**Brano del documento**.
'''

Editoriale
LA FEDERAZIONE NON SERVE. Tutto bene, avanti così, i numeri sono dalla nostra parte: perché lamentarsi? In cinque anni, dal 2007 ad oggi, in Italia sono sparite 501 gare tra internazionali, nazionali e regionali. Solo nell’ultima stagione sono venute a mancare 109 gare regionali. Probabilmente dietro a questi dati c’è una sottile strategia: liberare le strade dalle biciclette che intralciano il traffico e rendono le nostre domeniche invivibili. E poi c’è il problema dato dalla sicurezza: troppi sono i morti sulle strade. È ormai risaputo: il ciclismo è sport pericoloso. Quindi la Federazione ha deciso di affrontare il problema alla radice. Pian piano, con risoluta fermezza, stanno facendo di tutto affinché in Italia non si organizzino più corse. Meno gare, meno incidenti e problemi. D’altra parte il ciclismo agonistico ha stufato. Basta medaglie, coppe e trofei: molto meglio i cicloraduni, le randonéé, le passeggiate con amici solo per il gusto di farle. L’idea non è per niente male, perché per fare questo tipo di ciclismo non serve essere organizzati. Non serve nemmeno una Federazione.

'''

**Esercizio assegnato A**.
Trascrivi senza modifiche le righe dei record comprese tra quella che contiene "Events (1079, 30)" e quella che contiene "About (1171, 30)", entrambe incluse.

**Dati forniti**.
'''

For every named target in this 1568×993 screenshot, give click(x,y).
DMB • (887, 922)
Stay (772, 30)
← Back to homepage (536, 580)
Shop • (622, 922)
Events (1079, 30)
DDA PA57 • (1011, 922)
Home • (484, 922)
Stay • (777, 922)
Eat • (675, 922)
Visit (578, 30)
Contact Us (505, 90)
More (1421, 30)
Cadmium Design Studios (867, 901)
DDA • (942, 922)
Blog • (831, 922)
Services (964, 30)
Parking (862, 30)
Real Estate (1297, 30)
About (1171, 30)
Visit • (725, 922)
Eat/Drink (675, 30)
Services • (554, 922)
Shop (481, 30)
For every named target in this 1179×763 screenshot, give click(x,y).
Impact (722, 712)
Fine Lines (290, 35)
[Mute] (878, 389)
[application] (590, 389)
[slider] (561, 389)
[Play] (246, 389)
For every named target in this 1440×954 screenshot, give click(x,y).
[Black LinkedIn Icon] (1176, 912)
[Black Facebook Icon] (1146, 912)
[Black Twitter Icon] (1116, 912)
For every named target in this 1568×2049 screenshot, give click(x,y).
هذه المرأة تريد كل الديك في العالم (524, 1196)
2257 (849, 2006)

'''

**Esercizio assegnato B**.
Traduci in inglese la seguente frase dell'editoriale: "Solo nell’ultima stagione sono venute a mancare 109 gare regionali."

**Soluzione A**.
Events (1079, 30)
DDA PA57 • (1011, 922)
Home • (484, 922)
Stay • (777, 922)
Eat • (675, 922)
Visit (578, 30)
Contact Us (505, 90)
More (1421, 30)
Cadmium Design Studios (867, 901)
DDA • (942, 922)
Blog • (831, 922)
Services (964, 30)
Parking (862, 30)
Real Estate (1297, 30)
About (1171, 30)

**Soluzione B**.
In the last season alone, 109 regional races disappeared.